I had literally completed replacing my PCV hoses, got everything buttoned back up, and went to take the car for a test drive. Upon starting it, I heard the dreaded whizzing noise. Luckily in my research on the PCV hose problem, I came across the mention of the air injection pump wearing out and making a noise on cold starts. After getting the pump out, I was relieved to see that the head of one of the aluminum rivets was _gone_, the other rivets had appeared to stretch/deform a bit, there was a noticeable gap between the two halves of the pump housing. 

I encountered one problem. I used 8-32 1 1/2" screws as specified, but they were just _slightly _too short. The threads would not have made it all the way to the nylon inserts in the nuts, so I didn't want to risk it and do this job again. They needed to be 1/4" longer. I will pick up a pack of 2" screws, which is probably the best I can find on short notice in stainless steel. I will attempt to complete the repairs tomorrow. Also, I ended up removing the whole steel bracket that holds in the pump. Once I figured out how to get the top bolt out (aim for the top of the dipstick tube), and I had the correct length ratchet extension, it came out without too much trouble. The biggest difficulty was that the bolt head was full of crud which made it difficult to get the 8mm wrench in fully. It's an impressive bracket, design wise. I will post some photos after I get everything back together.


----------



## Cableman (Jun 15, 2008)

I was able to successfully rebuild my air injection pump using the above described procedure. Here are some photos and commentary from my work:

I ended up removing the whole pump bracket, and reinstalling it took some patience. You need the right 8mm hex socket and a variety of ratchet extensions. In particular, getting the top bolt reinstalled took some practice. While working under the car, I was able to reach up between the fans and various hoses and manipulate the socket extension and get the bolt threaded in. Then later when you're ready to tighten that bolt all the way, position a small flashlight so that it illuminates the bolt in question from below. Then, you can work from above. If you look down the passenger side of the dipstick holder base, you will see the bolt. Then you can get your socket and extension into the bolt head. The other challenge was getting the passenger side lower pump bracket bolt (one of the 3 total bracket bolts) threaded in. Working from below, you can see generally where the bolt will go above the pump, but you can't see the actual hole. I could feel it with my finger but couldn't see it. I used the 8mm hex head socket and a medium extension and guided the bolt in place, but it was difficult to get it to thread.

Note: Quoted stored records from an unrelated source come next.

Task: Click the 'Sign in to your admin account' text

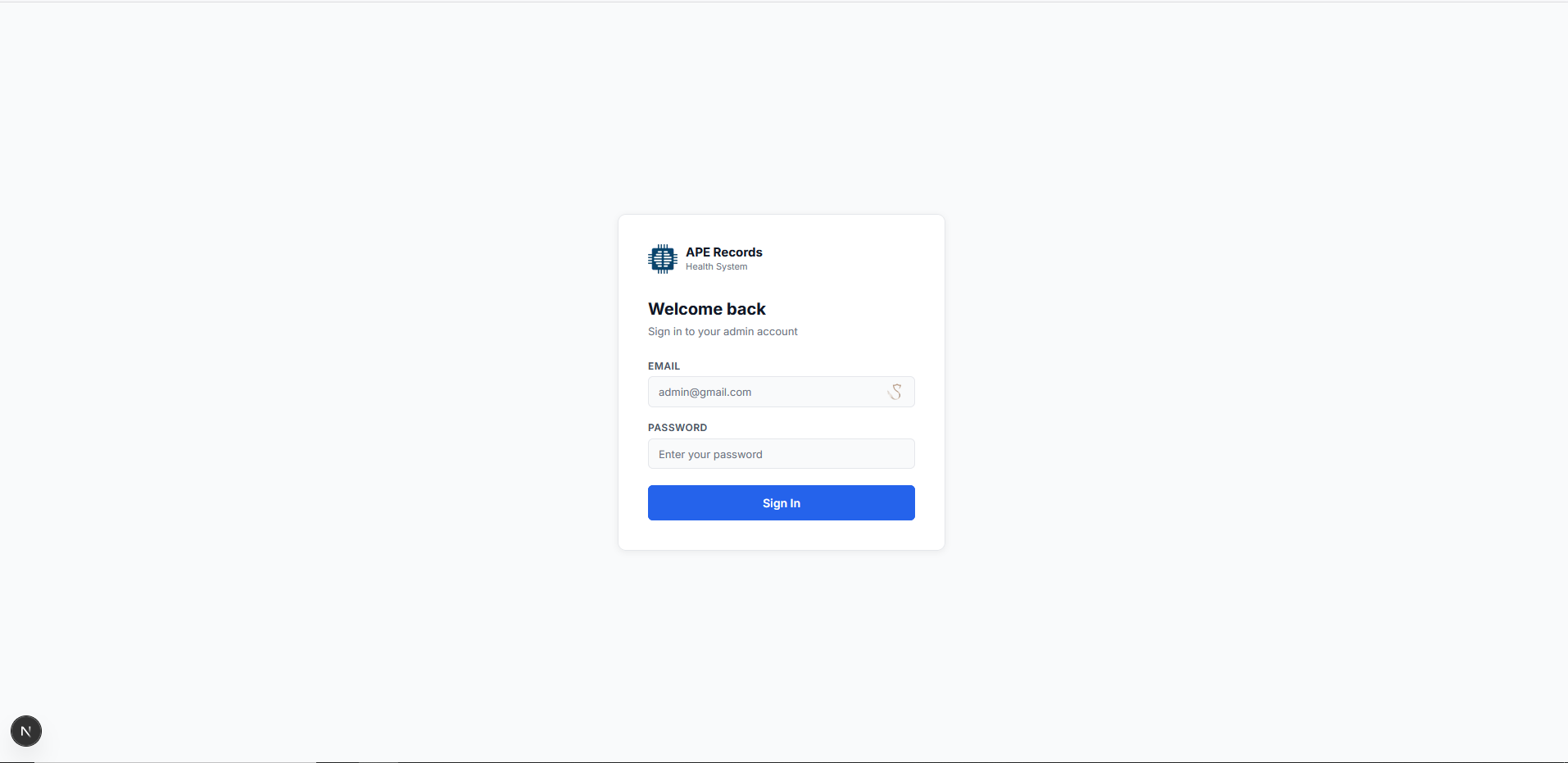Action: (723, 332)
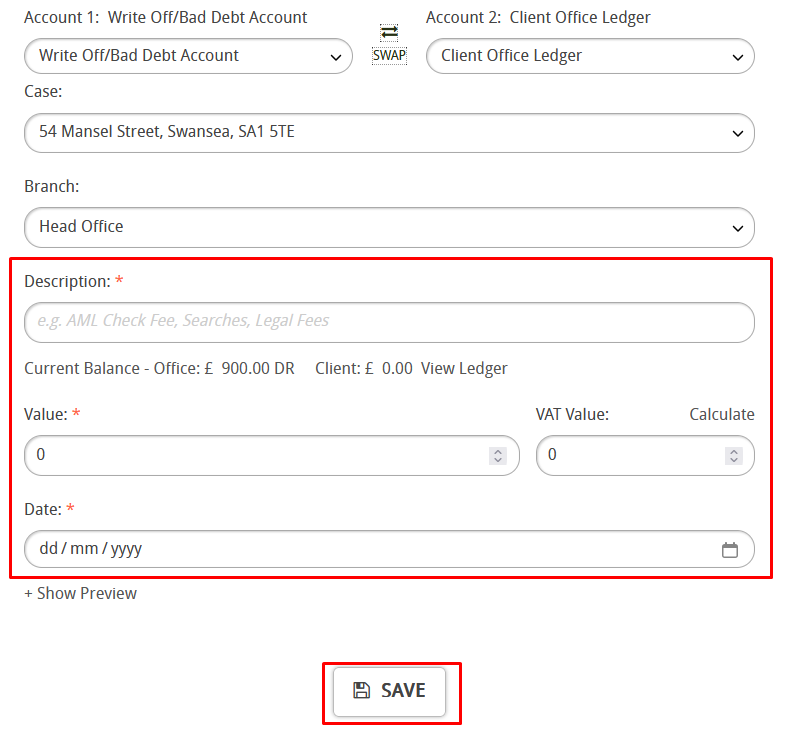Open the View Ledger link

pos(464,368)
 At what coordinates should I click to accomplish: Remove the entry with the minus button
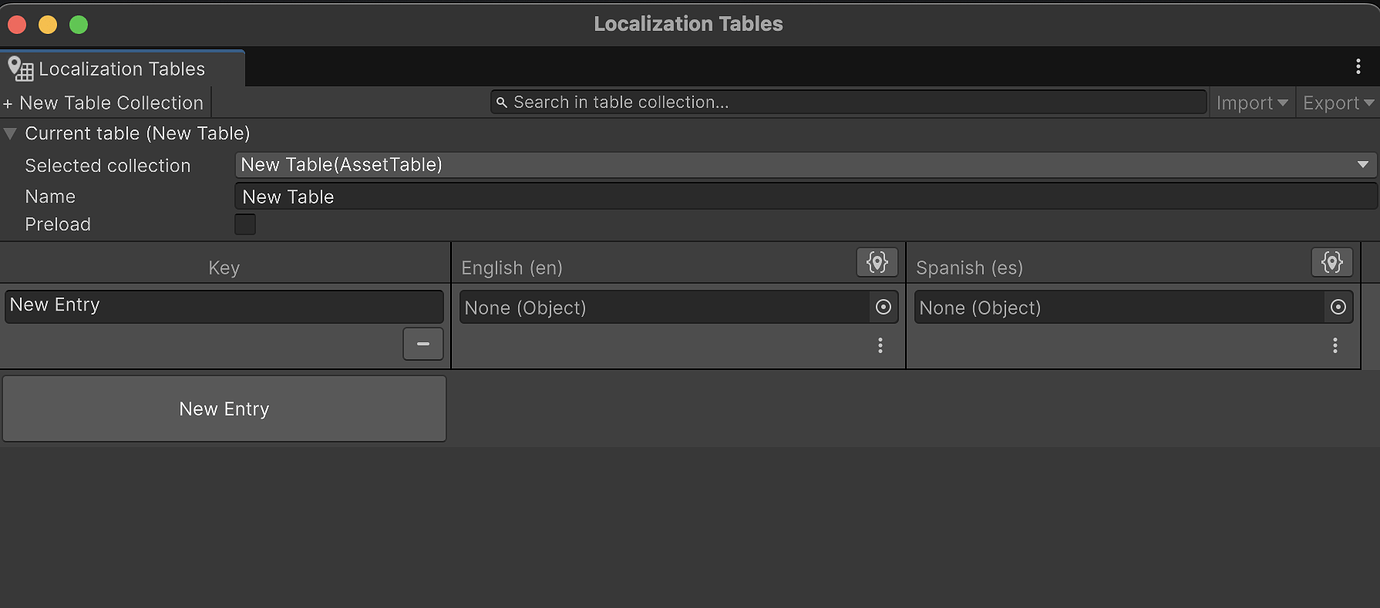coord(423,343)
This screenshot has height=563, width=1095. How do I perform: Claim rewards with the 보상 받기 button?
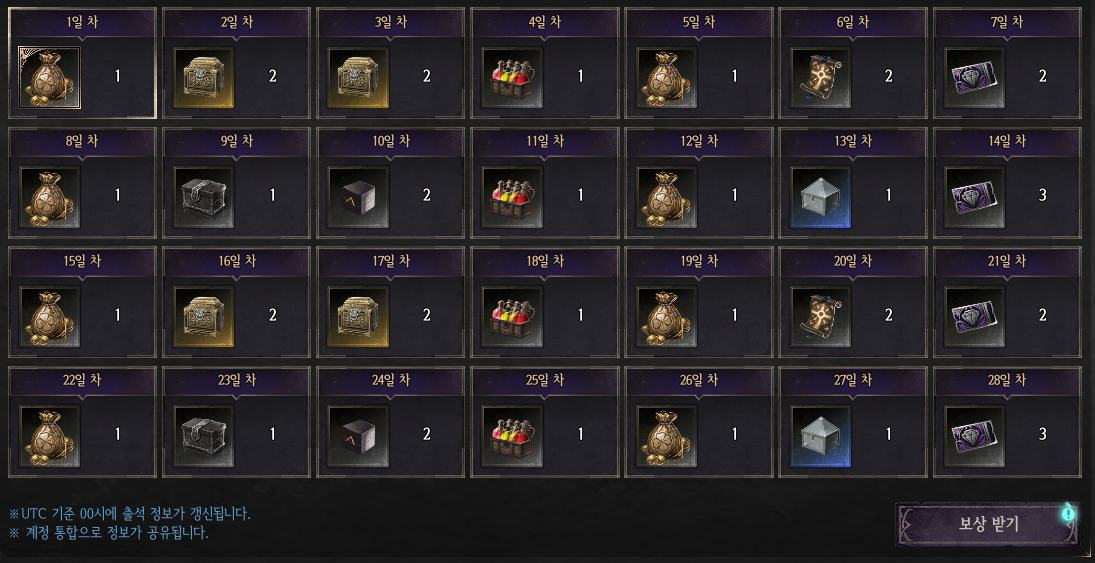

Finally, I tilted the socket/extension up a bit higher and that was the right angle to get the bolt to thread in, finally.

If I did the work again, I would avoid removing the pump bracket if at all possible, but I know I would at least need to loosen the top mounting bolt and remove the lower two.

One of the aluminum rivet heads was totally missing, shown below:










Below we see the gap between the two halves of the pump housing:










I ended up removing the pump bracket. Here we see one side of it:










Here's the other side. You can see the 3 bolt holes. The two holes on the cross piece are location just on top of the pump when it's installed. The third hole goes further up on the engine block:










Here's the pump in the bracket as it's mounted on the pump as it would be in the car:










After drilling out the rivets and installing 2" screws, I realized that one was sticking out in a way that might have impeded the reinstall of one of the bracket bolts. Here we see the offending screw before cutting:










Thanks again to the OP for posting the writeup.


----------